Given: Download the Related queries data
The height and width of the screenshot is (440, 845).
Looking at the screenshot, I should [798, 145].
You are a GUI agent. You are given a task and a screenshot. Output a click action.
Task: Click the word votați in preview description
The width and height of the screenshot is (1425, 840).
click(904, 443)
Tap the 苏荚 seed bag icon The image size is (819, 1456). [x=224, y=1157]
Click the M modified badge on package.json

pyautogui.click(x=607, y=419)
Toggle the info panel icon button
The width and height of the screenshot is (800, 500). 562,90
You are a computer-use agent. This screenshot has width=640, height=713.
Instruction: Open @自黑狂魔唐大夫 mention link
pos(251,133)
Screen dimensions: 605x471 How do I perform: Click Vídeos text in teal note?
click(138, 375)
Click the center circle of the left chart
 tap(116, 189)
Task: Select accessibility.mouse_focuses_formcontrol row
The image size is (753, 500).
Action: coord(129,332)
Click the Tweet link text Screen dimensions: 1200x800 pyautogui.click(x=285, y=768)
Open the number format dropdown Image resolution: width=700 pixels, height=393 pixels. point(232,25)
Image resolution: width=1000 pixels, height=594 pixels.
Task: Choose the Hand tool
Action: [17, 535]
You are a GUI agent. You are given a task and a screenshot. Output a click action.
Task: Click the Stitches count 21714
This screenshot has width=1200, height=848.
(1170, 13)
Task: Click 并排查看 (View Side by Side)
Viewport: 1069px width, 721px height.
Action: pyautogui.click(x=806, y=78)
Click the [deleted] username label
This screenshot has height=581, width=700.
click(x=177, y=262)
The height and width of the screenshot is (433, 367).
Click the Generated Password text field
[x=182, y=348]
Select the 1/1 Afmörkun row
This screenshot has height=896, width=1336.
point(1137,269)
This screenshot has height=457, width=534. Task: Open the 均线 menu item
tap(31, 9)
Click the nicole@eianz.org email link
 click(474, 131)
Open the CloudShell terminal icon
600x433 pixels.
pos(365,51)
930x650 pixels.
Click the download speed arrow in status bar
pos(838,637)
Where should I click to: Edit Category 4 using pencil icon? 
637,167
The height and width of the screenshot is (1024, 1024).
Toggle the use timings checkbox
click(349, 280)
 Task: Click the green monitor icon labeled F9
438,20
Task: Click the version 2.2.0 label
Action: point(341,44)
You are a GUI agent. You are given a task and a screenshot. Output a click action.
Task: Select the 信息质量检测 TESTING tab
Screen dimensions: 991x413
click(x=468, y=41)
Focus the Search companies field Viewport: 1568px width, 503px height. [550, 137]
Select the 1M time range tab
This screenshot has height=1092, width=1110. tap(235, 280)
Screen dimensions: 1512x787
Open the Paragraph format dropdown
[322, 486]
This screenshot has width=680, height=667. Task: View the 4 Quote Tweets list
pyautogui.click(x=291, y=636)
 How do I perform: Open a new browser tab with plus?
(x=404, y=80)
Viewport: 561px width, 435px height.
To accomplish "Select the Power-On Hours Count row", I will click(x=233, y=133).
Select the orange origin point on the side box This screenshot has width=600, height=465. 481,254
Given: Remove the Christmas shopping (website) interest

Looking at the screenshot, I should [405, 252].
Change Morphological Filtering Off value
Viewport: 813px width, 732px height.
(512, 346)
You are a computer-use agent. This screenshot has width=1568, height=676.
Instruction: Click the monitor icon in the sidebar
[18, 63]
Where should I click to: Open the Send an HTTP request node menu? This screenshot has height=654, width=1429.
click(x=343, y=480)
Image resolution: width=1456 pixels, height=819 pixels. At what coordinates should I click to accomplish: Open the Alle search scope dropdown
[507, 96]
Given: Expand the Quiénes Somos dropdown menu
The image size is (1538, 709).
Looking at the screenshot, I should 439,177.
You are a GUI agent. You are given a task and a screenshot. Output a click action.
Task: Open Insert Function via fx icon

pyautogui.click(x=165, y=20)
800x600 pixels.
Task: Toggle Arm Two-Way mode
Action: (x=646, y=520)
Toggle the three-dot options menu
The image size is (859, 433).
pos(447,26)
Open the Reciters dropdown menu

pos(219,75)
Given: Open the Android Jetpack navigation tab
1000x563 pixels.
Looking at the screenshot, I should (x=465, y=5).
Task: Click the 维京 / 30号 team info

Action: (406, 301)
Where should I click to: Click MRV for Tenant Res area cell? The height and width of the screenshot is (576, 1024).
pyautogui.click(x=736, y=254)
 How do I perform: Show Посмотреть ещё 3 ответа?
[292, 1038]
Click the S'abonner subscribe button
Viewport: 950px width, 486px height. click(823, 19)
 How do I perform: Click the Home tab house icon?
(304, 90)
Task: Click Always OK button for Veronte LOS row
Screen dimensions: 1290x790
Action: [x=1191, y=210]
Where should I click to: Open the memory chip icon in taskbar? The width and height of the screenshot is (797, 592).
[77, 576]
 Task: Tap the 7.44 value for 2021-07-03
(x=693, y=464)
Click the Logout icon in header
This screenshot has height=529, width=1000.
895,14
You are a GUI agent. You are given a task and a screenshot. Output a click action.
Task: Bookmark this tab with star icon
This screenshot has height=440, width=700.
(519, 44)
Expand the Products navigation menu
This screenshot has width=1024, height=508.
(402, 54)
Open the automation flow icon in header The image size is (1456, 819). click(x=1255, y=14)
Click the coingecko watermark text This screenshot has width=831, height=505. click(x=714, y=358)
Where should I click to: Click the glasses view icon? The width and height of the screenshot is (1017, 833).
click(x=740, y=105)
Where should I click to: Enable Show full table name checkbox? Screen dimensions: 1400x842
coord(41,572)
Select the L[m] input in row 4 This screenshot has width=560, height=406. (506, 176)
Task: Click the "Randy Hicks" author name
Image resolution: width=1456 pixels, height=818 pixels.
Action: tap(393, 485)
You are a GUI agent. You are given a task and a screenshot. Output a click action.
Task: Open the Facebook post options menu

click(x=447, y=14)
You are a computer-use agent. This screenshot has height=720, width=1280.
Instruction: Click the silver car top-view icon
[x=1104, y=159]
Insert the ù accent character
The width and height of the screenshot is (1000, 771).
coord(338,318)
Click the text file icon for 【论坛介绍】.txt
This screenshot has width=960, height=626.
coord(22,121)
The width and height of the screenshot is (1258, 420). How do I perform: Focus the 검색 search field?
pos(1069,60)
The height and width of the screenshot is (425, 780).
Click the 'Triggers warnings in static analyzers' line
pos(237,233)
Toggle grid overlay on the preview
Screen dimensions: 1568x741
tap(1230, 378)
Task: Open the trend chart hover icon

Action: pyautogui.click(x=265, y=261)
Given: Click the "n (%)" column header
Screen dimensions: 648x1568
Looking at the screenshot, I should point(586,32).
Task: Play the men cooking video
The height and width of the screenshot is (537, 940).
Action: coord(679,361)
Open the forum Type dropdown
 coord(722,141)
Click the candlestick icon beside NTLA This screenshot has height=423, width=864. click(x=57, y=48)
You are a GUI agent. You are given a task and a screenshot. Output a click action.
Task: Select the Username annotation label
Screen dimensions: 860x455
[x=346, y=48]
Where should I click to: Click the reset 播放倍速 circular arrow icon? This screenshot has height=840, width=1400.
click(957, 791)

Exercise:
Return every entry exactly as given.

Task result:
Given: Download the Related queries data
The height and width of the screenshot is (440, 845).
Looking at the screenshot, I should [798, 145].
You are a GUI agent. You are given a task and a screenshot. Output a click action.
Task: Click the word votați in preview description
The width and height of the screenshot is (1425, 840).
click(904, 443)
Tap the 苏荚 seed bag icon The image size is (819, 1456). [x=224, y=1157]
Click the M modified badge on package.json

pyautogui.click(x=607, y=419)
Toggle the info panel icon button
The width and height of the screenshot is (800, 500). 562,90
You are a computer-use agent. This screenshot has width=640, height=713.
Instruction: Open @自黑狂魔唐大夫 mention link
pos(251,133)
Screen dimensions: 605x471 How do I perform: Click Vídeos text in teal note?
click(138, 375)
Click the center circle of the left chart
 tap(116, 189)
Task: Select accessibility.mouse_focuses_formcontrol row
The image size is (753, 500).
Action: coord(129,332)
Click the Tweet link text Screen dimensions: 1200x800 pyautogui.click(x=285, y=768)
Open the number format dropdown Image resolution: width=700 pixels, height=393 pixels. point(232,25)
Image resolution: width=1000 pixels, height=594 pixels.
Task: Choose the Hand tool
Action: [17, 535]
You are a GUI agent. You are given a task and a screenshot. Output a click action.
Task: Click the Stitches count 21714
This screenshot has width=1200, height=848.
(1170, 13)
Task: Click 并排查看 (View Side by Side)
Viewport: 1069px width, 721px height.
Action: pyautogui.click(x=806, y=78)
Click the [deleted] username label
This screenshot has height=581, width=700.
click(x=177, y=262)
The height and width of the screenshot is (433, 367).
Click the Generated Password text field
[x=182, y=348]
Select the 1/1 Afmörkun row
This screenshot has height=896, width=1336.
point(1137,269)
This screenshot has height=457, width=534. Task: Open the 均线 menu item
tap(31, 9)
Click the nicole@eianz.org email link
 click(474, 131)
Open the CloudShell terminal icon
600x433 pixels.
pos(365,51)
930x650 pixels.
Click the download speed arrow in status bar
pos(838,637)
Where should I click to: Edit Category 4 using pencil icon? 
637,167
The height and width of the screenshot is (1024, 1024).
Toggle the use timings checkbox
click(349, 280)
 Task: Click the green monitor icon labeled F9
438,20
Task: Click the version 2.2.0 label
Action: point(341,44)
You are a GUI agent. You are given a task and a screenshot. Output a click action.
Task: Select the 信息质量检测 TESTING tab
Screen dimensions: 991x413
click(x=468, y=41)
Focus the Search companies field Viewport: 1568px width, 503px height. [550, 137]
Select the 1M time range tab
This screenshot has height=1092, width=1110. tap(235, 280)
Screen dimensions: 1512x787
Open the Paragraph format dropdown
[322, 486]
This screenshot has width=680, height=667. Task: View the 4 Quote Tweets list
pyautogui.click(x=291, y=636)
 How do I perform: Open a new browser tab with plus?
(x=404, y=80)
Viewport: 561px width, 435px height.
To accomplish "Select the Power-On Hours Count row", I will click(x=233, y=133).
Select the orange origin point on the side box This screenshot has width=600, height=465. 481,254
Given: Remove the Christmas shopping (website) interest

Looking at the screenshot, I should [405, 252].
Change Morphological Filtering Off value
Viewport: 813px width, 732px height.
(512, 346)
You are a computer-use agent. This screenshot has width=1568, height=676.
Instruction: Click the monitor icon in the sidebar
[18, 63]
Where should I click to: Open the Send an HTTP request node menu? This screenshot has height=654, width=1429.
click(x=343, y=480)
Image resolution: width=1456 pixels, height=819 pixels. At what coordinates should I click to accomplish: Open the Alle search scope dropdown
[507, 96]
Given: Expand the Quiénes Somos dropdown menu
The image size is (1538, 709).
Looking at the screenshot, I should 439,177.
You are a GUI agent. You are given a task and a screenshot. Output a click action.
Task: Open Insert Function via fx icon

pyautogui.click(x=165, y=20)
800x600 pixels.
Task: Toggle Arm Two-Way mode
Action: (x=646, y=520)
Toggle the three-dot options menu
The image size is (859, 433).
pos(447,26)
Open the Reciters dropdown menu

pos(219,75)
Given: Open the Android Jetpack navigation tab
1000x563 pixels.
Looking at the screenshot, I should (x=465, y=5).
Task: Click the 维京 / 30号 team info

Action: (406, 301)
Where should I click to: Click MRV for Tenant Res area cell? The height and width of the screenshot is (576, 1024).
pyautogui.click(x=736, y=254)
 How do I perform: Show Посмотреть ещё 3 ответа?
[292, 1038]
Click the S'abonner subscribe button
Viewport: 950px width, 486px height. click(823, 19)
 How do I perform: Click the Home tab house icon?
(304, 90)
Task: Click Always OK button for Veronte LOS row
Screen dimensions: 1290x790
Action: [x=1191, y=210]
Where should I click to: Open the memory chip icon in taskbar? The width and height of the screenshot is (797, 592).
[77, 576]
 Task: Tap the 7.44 value for 2021-07-03
(x=693, y=464)
Click the Logout icon in header
This screenshot has height=529, width=1000.
895,14
You are a GUI agent. You are given a task and a screenshot. Output a click action.
Task: Bookmark this tab with star icon
This screenshot has height=440, width=700.
(519, 44)
Expand the Products navigation menu
This screenshot has width=1024, height=508.
(402, 54)
Open the automation flow icon in header The image size is (1456, 819). click(x=1255, y=14)
Click the coingecko watermark text This screenshot has width=831, height=505. click(x=714, y=358)
Where should I click to: Click the glasses view icon? The width and height of the screenshot is (1017, 833).
click(x=740, y=105)
Where should I click to: Enable Show full table name checkbox? Screen dimensions: 1400x842
coord(41,572)
Select the L[m] input in row 4 This screenshot has width=560, height=406. (506, 176)
Task: Click the "Randy Hicks" author name
Image resolution: width=1456 pixels, height=818 pixels.
Action: tap(393, 485)
You are a GUI agent. You are given a task and a screenshot. Output a click action.
Task: Open the Facebook post options menu

click(x=447, y=14)
You are a computer-use agent. This screenshot has height=720, width=1280.
Instruction: Click the silver car top-view icon
[x=1104, y=159]
Insert the ù accent character
The width and height of the screenshot is (1000, 771).
coord(338,318)
Click the text file icon for 【论坛介绍】.txt
This screenshot has width=960, height=626.
coord(22,121)
The width and height of the screenshot is (1258, 420). How do I perform: Focus the 검색 search field?
pos(1069,60)
The height and width of the screenshot is (425, 780).
Click the 'Triggers warnings in static analyzers' line
pos(237,233)
Toggle grid overlay on the preview
Screen dimensions: 1568x741
tap(1230, 378)
Task: Open the trend chart hover icon

Action: pyautogui.click(x=265, y=261)
Given: Click the "n (%)" column header
Screen dimensions: 648x1568
Looking at the screenshot, I should point(586,32).
Task: Play the men cooking video
The height and width of the screenshot is (537, 940).
Action: coord(679,361)
Open the forum Type dropdown
 coord(722,141)
Click the candlestick icon beside NTLA This screenshot has height=423, width=864. click(x=57, y=48)
You are a GUI agent. You are given a task and a screenshot. Output a click action.
Task: Select the Username annotation label
Screen dimensions: 860x455
[x=346, y=48]
Where should I click to: Click the reset 播放倍速 circular arrow icon? This screenshot has height=840, width=1400.
click(957, 791)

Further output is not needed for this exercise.